Ce plan doit venir en aide aux pays les plus touchés par l'épidémie, ceux dont l'économie a été la plus affectée. C'est d'une réorientation des politiques économiques dont nous aurions besoin et d'une éco-conditionnalité des aides pour lutter contre le réchauffement climatique et diminuer notre empreinte carbone. L'accord sur ce plan de relance s'est fait au détriment des prévisions initiales du cadre financier pluriannuel et des dépenses en faveur du redressement des entreprises, de la recherche et de l'investissement.

Le mécanisme liant l'octroi des fonds européens au respect de l'État de droit est sorti très affaibli de ces négociations, le restreignant aux pratiques de corruption et d'utilisation frauduleuse des fonds européens.
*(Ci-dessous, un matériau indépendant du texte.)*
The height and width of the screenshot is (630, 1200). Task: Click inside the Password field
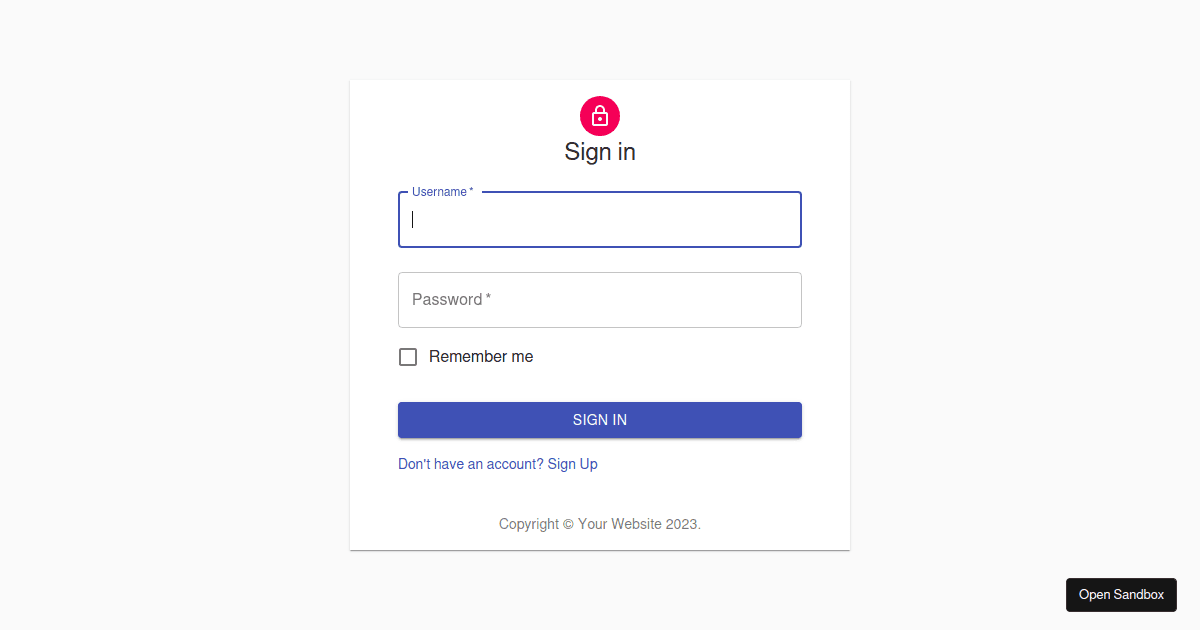[600, 300]
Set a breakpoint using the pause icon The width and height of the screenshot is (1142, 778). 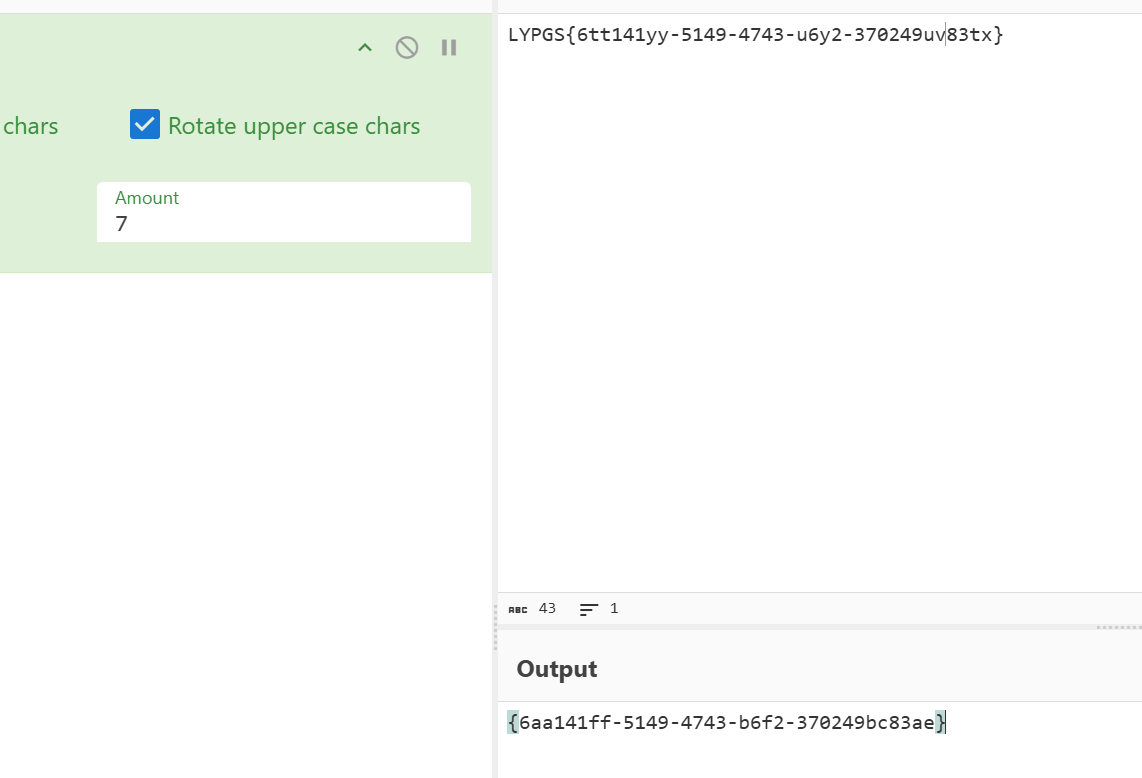point(449,48)
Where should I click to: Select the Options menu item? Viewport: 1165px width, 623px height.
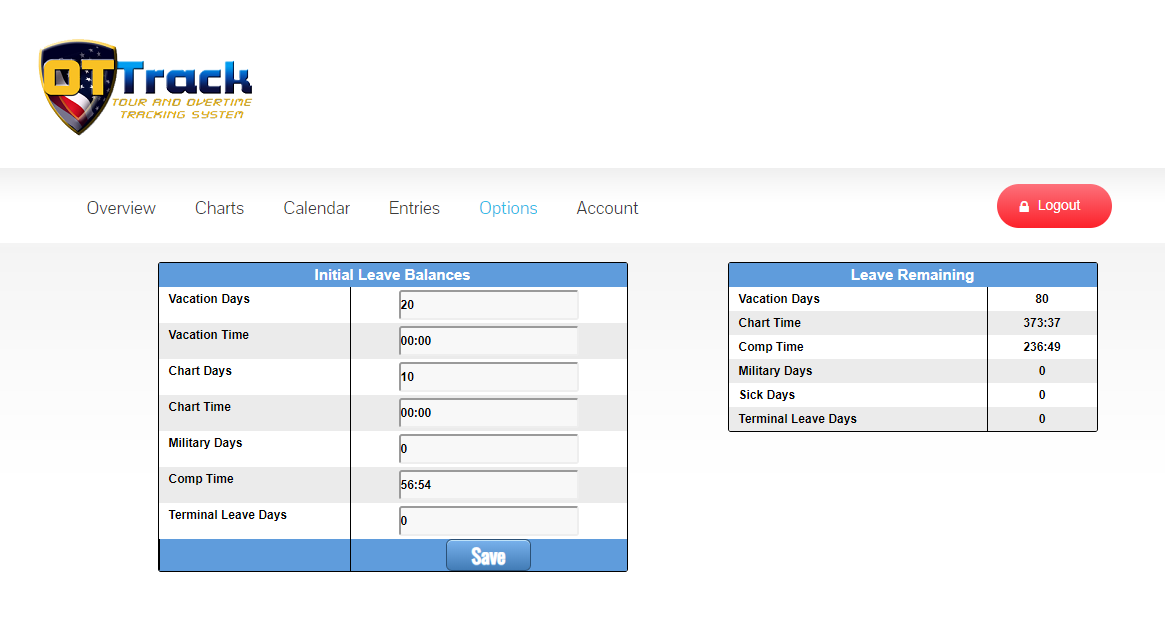click(x=508, y=208)
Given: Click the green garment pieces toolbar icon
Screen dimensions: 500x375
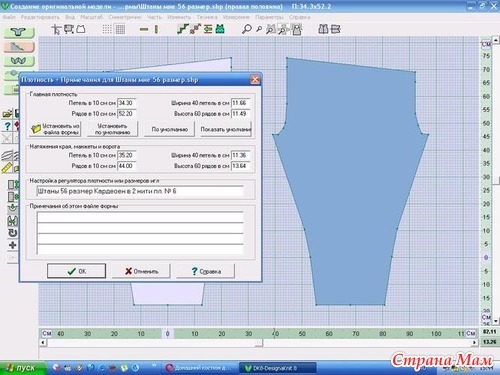Looking at the screenshot, I should 220,29.

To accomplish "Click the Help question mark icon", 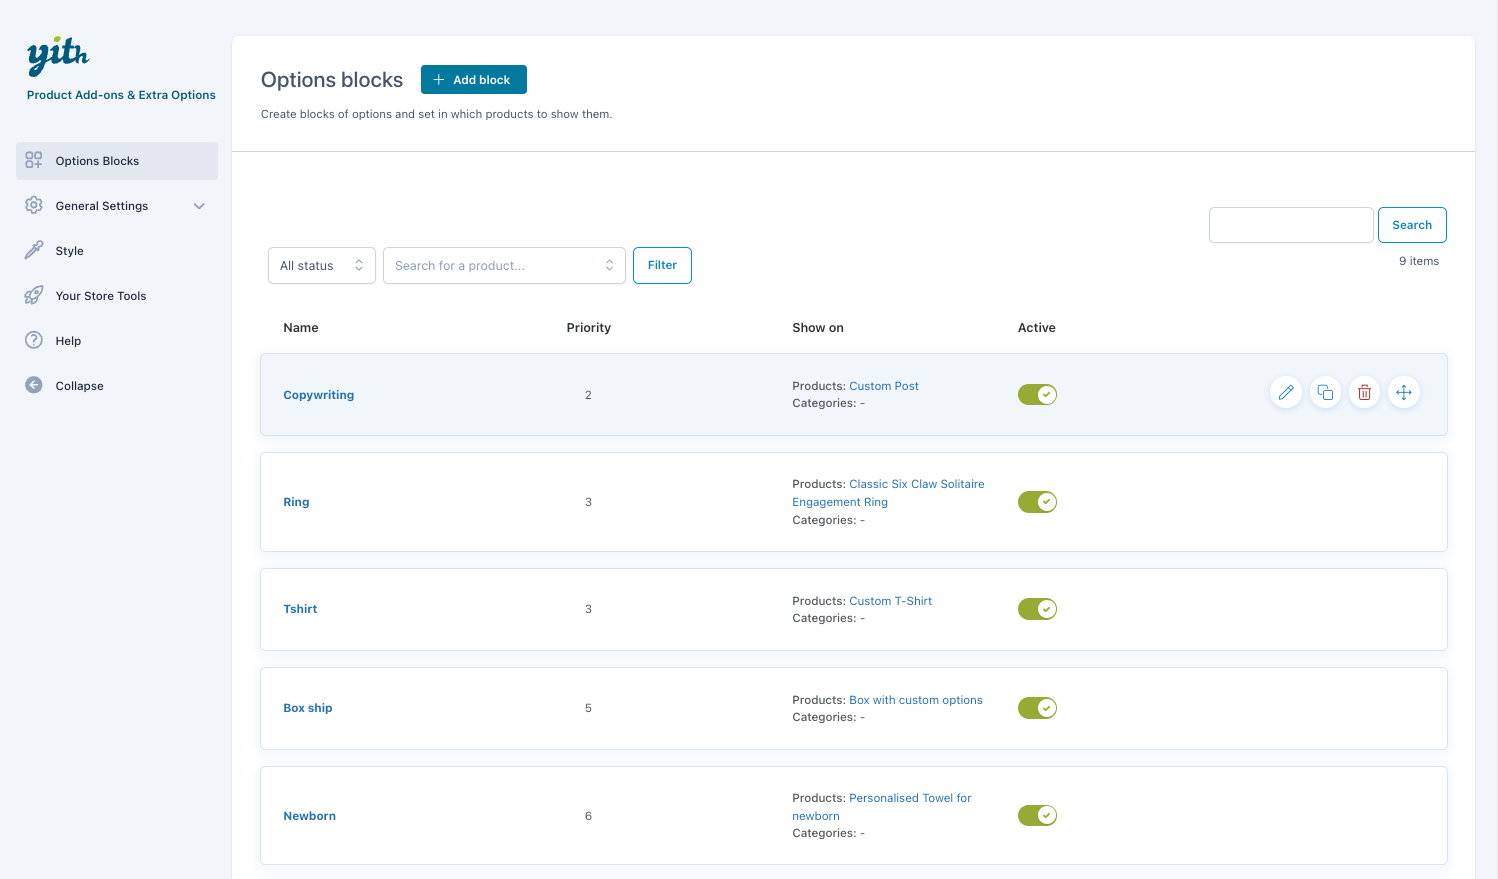I will click(x=34, y=340).
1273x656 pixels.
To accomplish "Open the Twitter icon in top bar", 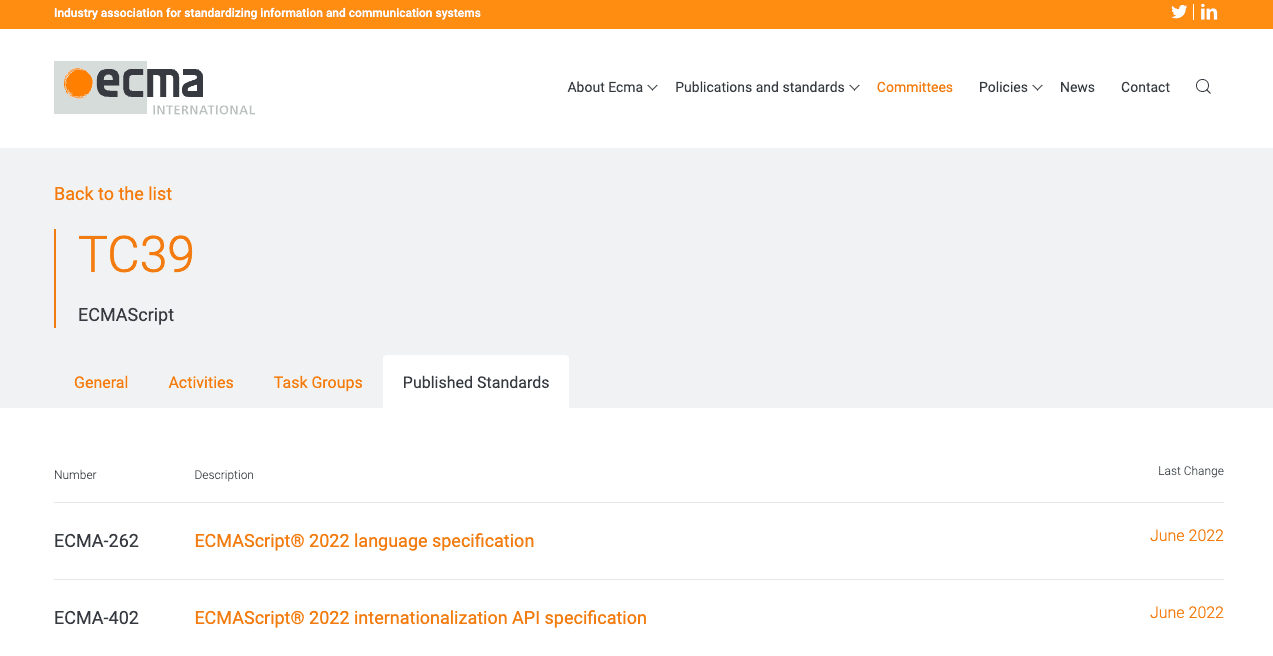I will 1179,12.
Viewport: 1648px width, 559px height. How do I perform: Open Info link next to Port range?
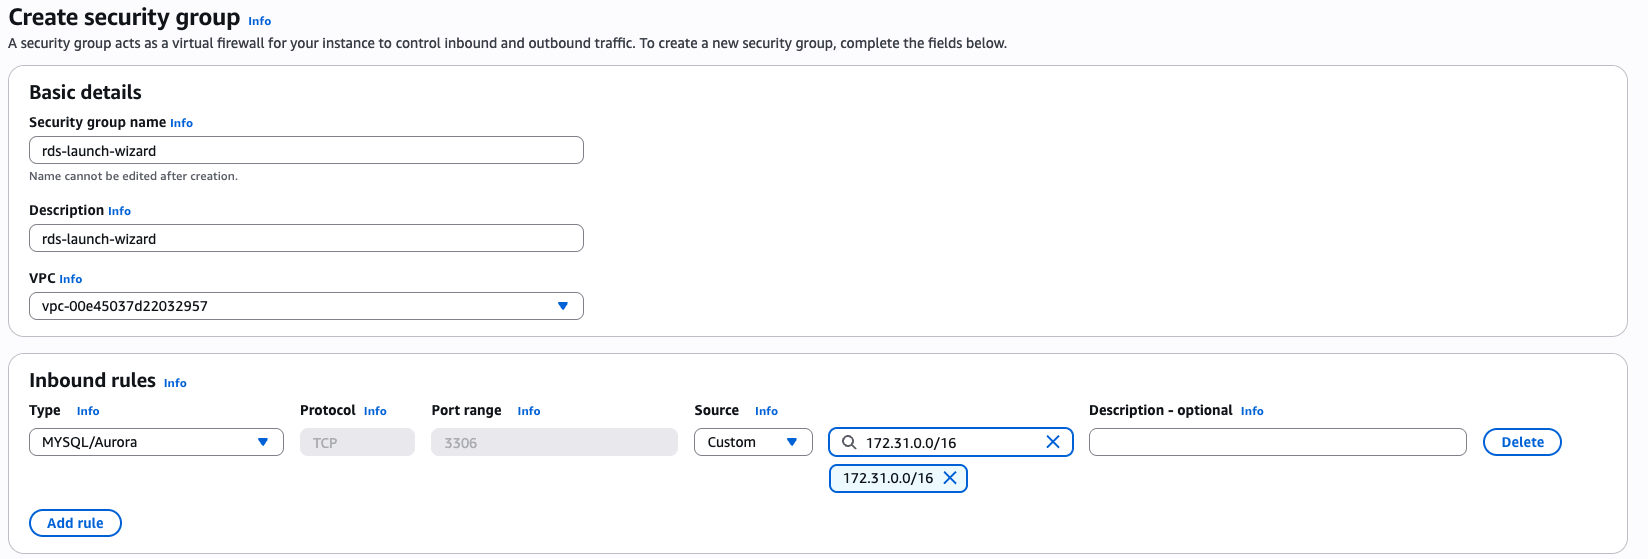pyautogui.click(x=529, y=411)
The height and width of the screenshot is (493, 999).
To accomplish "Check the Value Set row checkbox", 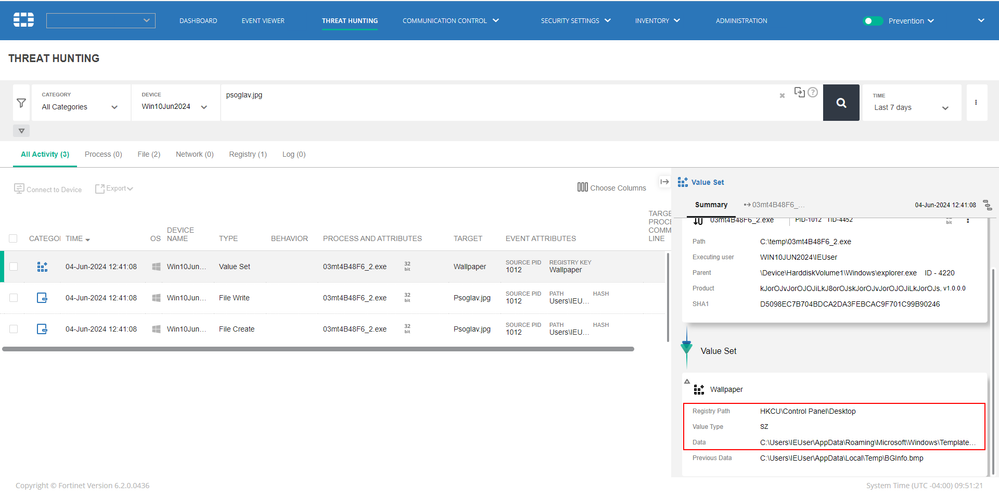I will pyautogui.click(x=13, y=267).
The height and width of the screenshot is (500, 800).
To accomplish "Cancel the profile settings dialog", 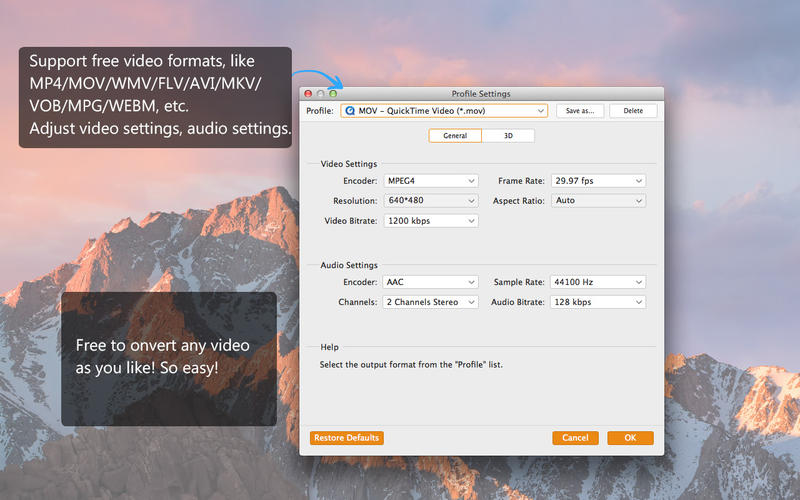I will [575, 438].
L'Union européenne doit urgemment se doter d'un mécanisme pour défendre la démocratie et faire respecter les valeurs énoncées à l'article 2 du traité de Lisbonne. Elle ne doit pas être une union à la carte où l'on prendrait les subventions et où l'on s'assiérait sur la liberté de la presse, l'indépendance de la justice et les libertés fondamentales ! Nous comptons sur le Président de la République pour le rappeler lors du prochain Conseil européen.

Alors que l'Europe fait face à l'exacerbation des rapports de force et des tensions et à une instabilité à ses frontières, elle peine à définir un positionnement crédible. Il est nécessaire que l'Europe se dote d'une boussole et d'une voix forte pour imposer ses vues, alors qu'elle se voit sans cesse défiée tant sur son sol par des États prédateurs de ses entreprises et de ses emplois, qu'à l'international où le multilatéralisme est mis à mal. L'Europe doit organiser son autonomie stratégique et assumer sa souveraineté. L'Europe n'existera que si elle est puissance et utilise sa principale arme - son marché intérieur - pour faire valoir ses idéaux politiques.